あまり高い建物に住んだ経験がなく、その頃いたのは昔風の4階建ての社宅なので、正直こんなすごい所に住めるだろうかと不安だったのです。いくつもの建物が現れては背後に消えていきました。ついにどこを走っているのかわからなくなり、車を停めました。

丘の上に高層の建物が2棟並んで立っていて、それぞれの階には洗濯物がはためいていました。道を聞こうにも歩道に人影はなくどこかで布団をたたく音が、壁に反響して大きく聞こえていました。

「本当に大丈夫かしらね」

高い建物を見ていると、なんだか空恐ろしい気がしてきます。夫は後ろを振り向きながら鼻歌でも歌いたそうに呑気に言いました。

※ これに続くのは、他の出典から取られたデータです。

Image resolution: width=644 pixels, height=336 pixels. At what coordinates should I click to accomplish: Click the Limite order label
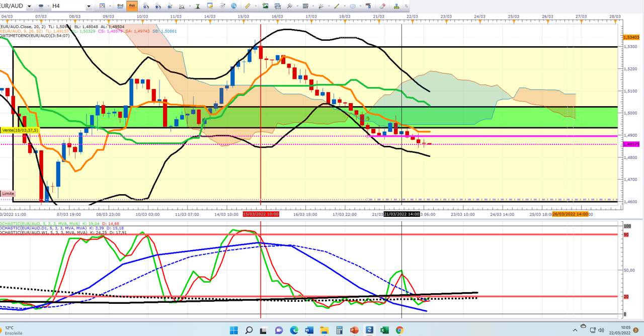[x=8, y=194]

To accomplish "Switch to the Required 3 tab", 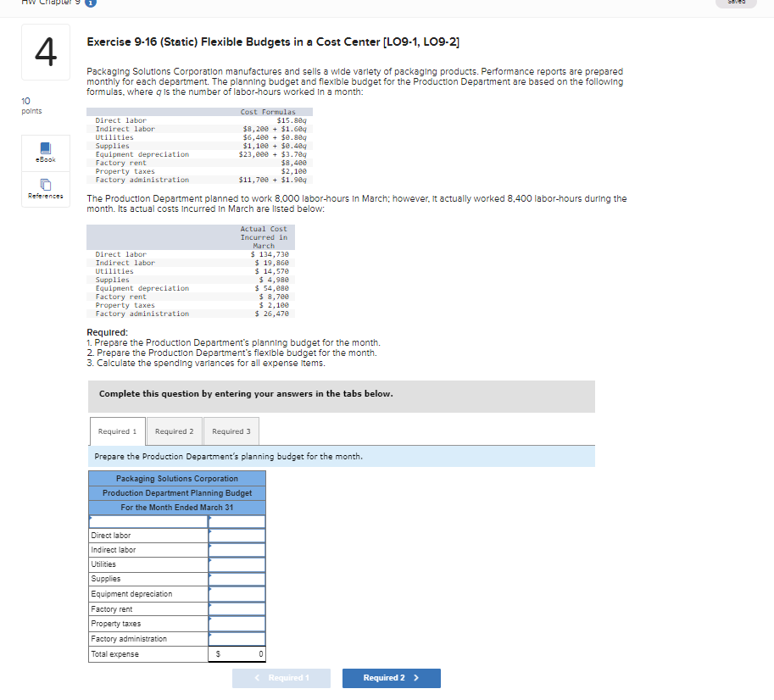I will (231, 431).
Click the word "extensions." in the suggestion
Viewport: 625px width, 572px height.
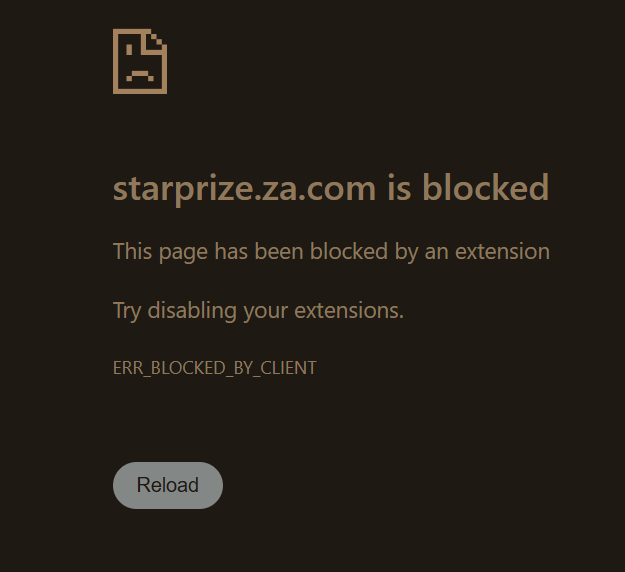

「大丈夫だ。すぐに見つかるから。もうすぐ完成する。そしたらここに越してこられるんだ」

夫は私が迷子になったことを心配していると思ったようです。ちなみに夫はなんでも新しくて清潔なのが好きなのです。少し先に工事中らしい一連の建物群が見え始めました。その真ん中にほぼ完成に近い棟が塗装され側面に日の光を吸い付けていました。

「あそこに住むことになるのね」

それはもう、動かしようのない事実でした。数カ月後、私たちは若葉台に引っ越してきました。新居に引っ越したのは1984年3月末。私は31歳で、夫が36歳でした。10カ月の長女はふだんでも大体そうなのですが、その日もほとんど私の背中におぶわれていました。

だから、「あの娘は、あたしの背中におぶさったままで引っ越してきたのよ」とまるで自慢話のようによく人に言います。3月末のことで、運送屋さんが車を停めた先には数日前に降った雪が冷たく残っていました。

新しいわが家は3LDK。南側にリビングルームと和室。北側にも和室がひとつと子ども部屋にできる洋室が付いていて、リビング横のキッチンは対面式。料理や洗い物をしつつ居間の家族の様子も見ていられるように配慮されています。

引っ越し荷物も片付かないうちからベランダに出てはしゃぐ子どもたち。その後ろでは、大きなナラの木の幹が樺色の木肌を見せ悠々と枝を広げています。3階なのでちょうど目の高さに枝の横に張り出した幹が見えます。5月になると煙るように枝先に新芽をつけ、やがて鮮やかな若葉が芽吹き始めて濃淡がパッチワークのように見え、わが家ではこれ以上の贅沢はない、というぐらいに新緑の葉に包まれました。